In spring 2012, according to a statement later written by the airport operator, "considerable shortcomings in the fire safety design emerged." The original plan for the highly complex system's controls to be fully automated "had to be abandoned." Contractor pg bbi proposed having various tasks performed by hand instead. But according to the statement, even with this "reduced concept" there would have been "extensive problems due to delayed planning," especially in the "fire control matrix and overarching fire safety coordination" designed by pg bbi, and the proposed solution would not have met approval.
The term "fire control matrix" refers to a detailed design meant to provide individual solutions to 310 possible fire scenarios. The statement continues on to say that pg bbi handed this matrix over to an external company, which only resulted in more time lost: The outsourcing failed allegedly due to poor planning.
Postponed
On May 4, 2012, with just a few weeks left before the airport was scheduled to go into operation, the companies working on the project began to rebel against pg bbi. Internal airport documents indicate that technicians had "serious complaints about the fire control matrices." Airport director Schwarz later wrote to pg bbi: "On May 4, you had to admit that it would no longer be possible, following your plans, to complete the necessary tests by the planned start of operations."
It must have been clear to Schwarz by that Friday at the latest that it wouldn't be possible to meet the planned start date. Yet two days later, the Berliner Morgenpost ran an optimistic interview with the airport director. No, Schwarz told the newspaper, he wasn't losing sleep over the imminent opening of the airport; all work necessary to prepare the airport for passengers and air traffic would be finished on time.
Those are embarrassing statements in retrospect, since the entire project made its crash landing just two days later. On May 8, news agencies buzzed with the breaking news that the airport's opening had to be postponed, due to fire safety problems.
Six days after that, the architects wrote to the airport operator, admitting that the opening date had been unrealistic and setting a new date for early January 2013.
But the airport's management wasn't interested in going through the whole thing again with Gerkan and his company.
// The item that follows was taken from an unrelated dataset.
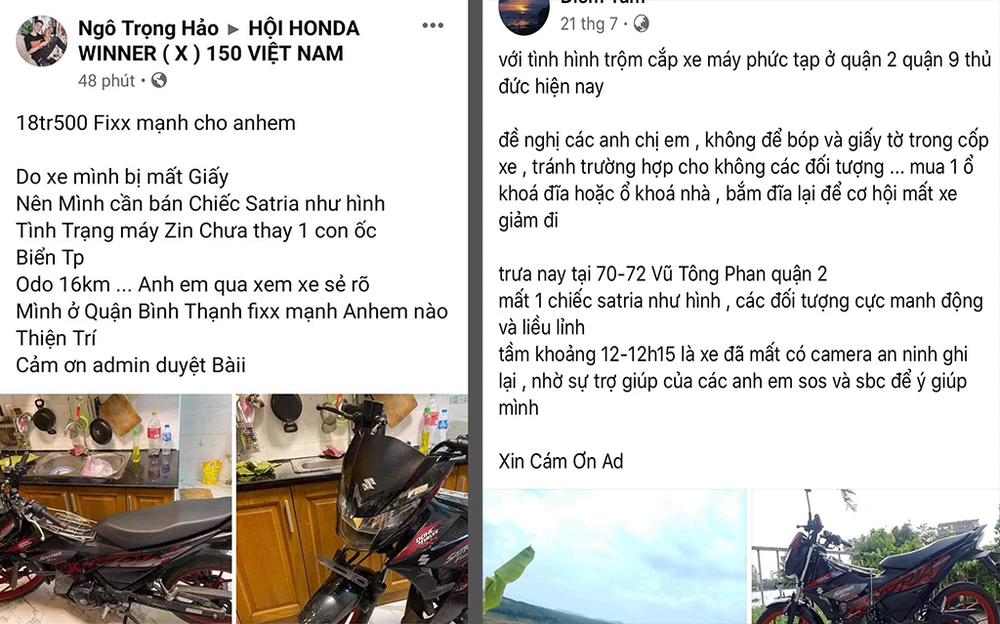Open the 48 phút timestamp link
On May 23, the airport operator terminated pg bbi's contract without notice. The six-page termination letter is outraged in tone: "Our trust in you as the general contractor in charge of the project was shaken so irrevocably that we simply cannot be expected to continue this collaboration." For months, the letter continues, architects presented airport management with "unrealistic and flawed scheduling, deliberately choosing to accept" that the airport's opening would have to be delayed at the last minute, resulting in "millions in damages for many parties involved."
Picking Up the Pieces
Because of the ongoing legal dispute, the airport operator and the architectural firms JSK and gmp from the planning consortium pg bbi declined to comment for this article on the occurrences described in the complaint.
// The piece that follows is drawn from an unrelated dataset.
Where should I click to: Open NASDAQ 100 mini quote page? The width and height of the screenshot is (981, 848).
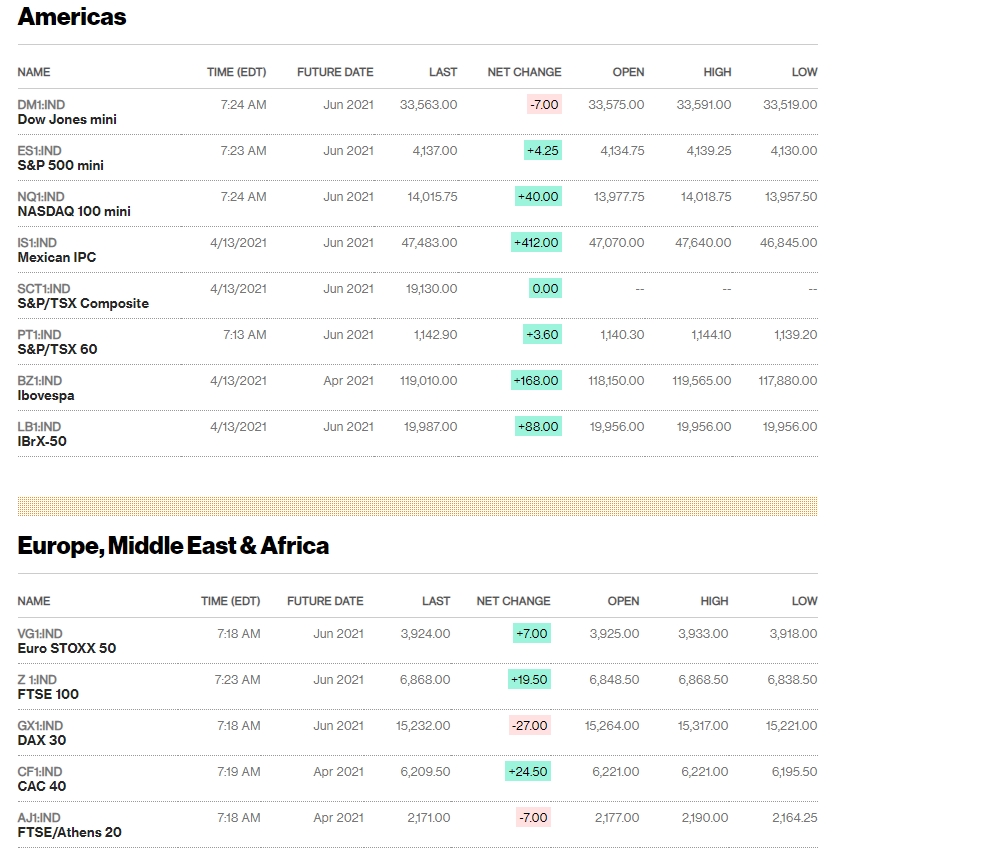(74, 211)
The man left to pick up the pieces is Horst Amann, an experienced airport construction manager from Frankfurt. Amann starts as new technical manager for the Berlin airport on August 1. Two weeks later, he'll report back to the supervisory board on whether the airport can be ready to
begin operations by the new opening date of mid-March 2013.
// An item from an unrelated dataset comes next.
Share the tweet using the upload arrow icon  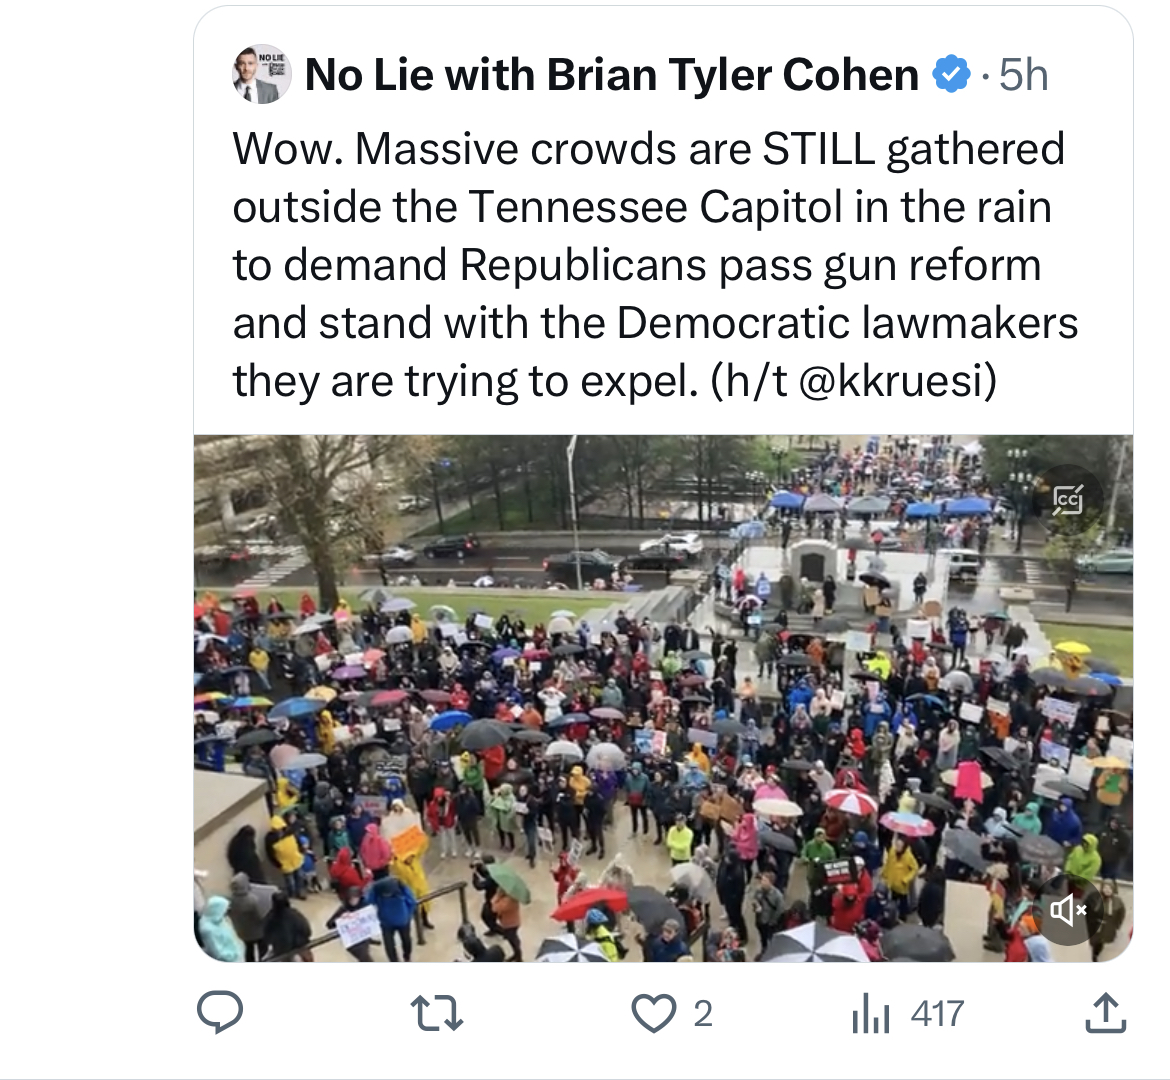click(x=1105, y=1013)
In the German capital, the general mood is one of skepticism -- among the technicians working on the airport, among some politicians and certainly among the general public. Even national railway operator Deutsche Bahn appears to have its doubts about the new opening date, if flyers placed on the seats of one ICE train from Düsseldorf to Berlin last week are any indication. "Please note," Deutsche Bahn advised its passengers in the flyer, "that this train will not stop at Berlin-Brandenburg Airport until further notice." The reason, the railway operator wrote, is that the airport's opening has been delayed "indefinitely."